街道を行くなら、ここで中宿三差路を右折。だがあえて左に曲がり、住宅に挟まれた細い上り坂を進むと、高台の公園に出た。
臼井城址公園。

ここに臼井城があった。
臼井城址から印旛沼を望む
千葉氏一族の臼井氏は、1114(永久2)年から約450年間、この臼井の地を領主として治めた。城の基礎は14世紀中ごろに築かれたとされ、戦国時代は原氏が城主だったが小田原落城により滅び、以後は酒井家の居城となった。――案内板に書かれているのは、中学高校の日本史で習わないことばかり。地元にいながら臼井氏も、原氏も酒井家も知らなかった。
そういえば小学4年の時、社会の授業で「わたしたちの佐倉市」という本を読まされたかも。でもそこは暴れざかりの小4男子だから、読んじゃいなかったのだ。それから数十年の時を経て今、地元の歴史を学んだわけである。
公園には「名勝・臼井八景」のひとつ「城嶺夕照」の案内板も立っている。臼井氏の子孫が、夕映えの美しい城跡の嶺に立ち、かつて城主だった祖先を偲んだそうだ。
さらに1479(文明11)年に臼井城を攻めて討ち死にした、太田道灌の弟・太田図書の墓もある。

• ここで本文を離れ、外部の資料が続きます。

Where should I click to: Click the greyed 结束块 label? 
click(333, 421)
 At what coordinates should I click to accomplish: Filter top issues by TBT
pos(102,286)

公園の近くには、竹林もうっそうと茂り、喧騒から遠く離れて――ここに臼井城があった頃の数百年前に、時がさかのぼるように感じる。
公園から街を見下ろす。眼下はるかに家がひしめく臼井市街、その向こうに印旛沼が見える。絶景だ。

僕はこんな美しい場所に住んでいたのか。
実家がある方向を眺めながら、勝田台からここまで歩いた疲れを、しばし癒した。
中宿三差路から成田街道に戻り、京成線の踏切を渡って、街道は再び国道296号線と合流する。臼井駅が近くに見えて、ここにも道標が立ち「西 江戸道」「さくら道」と刻まれている。

ようやく佐倉市を半分ほど歩いたようだが……日が傾いてきた。

佐倉は広い。今日はここまでにして、残り半分は日を改めて歩こう。
というわけで成田街道の旅、佐倉編は後編「臼井~佐倉」に続く! ふう、疲れた。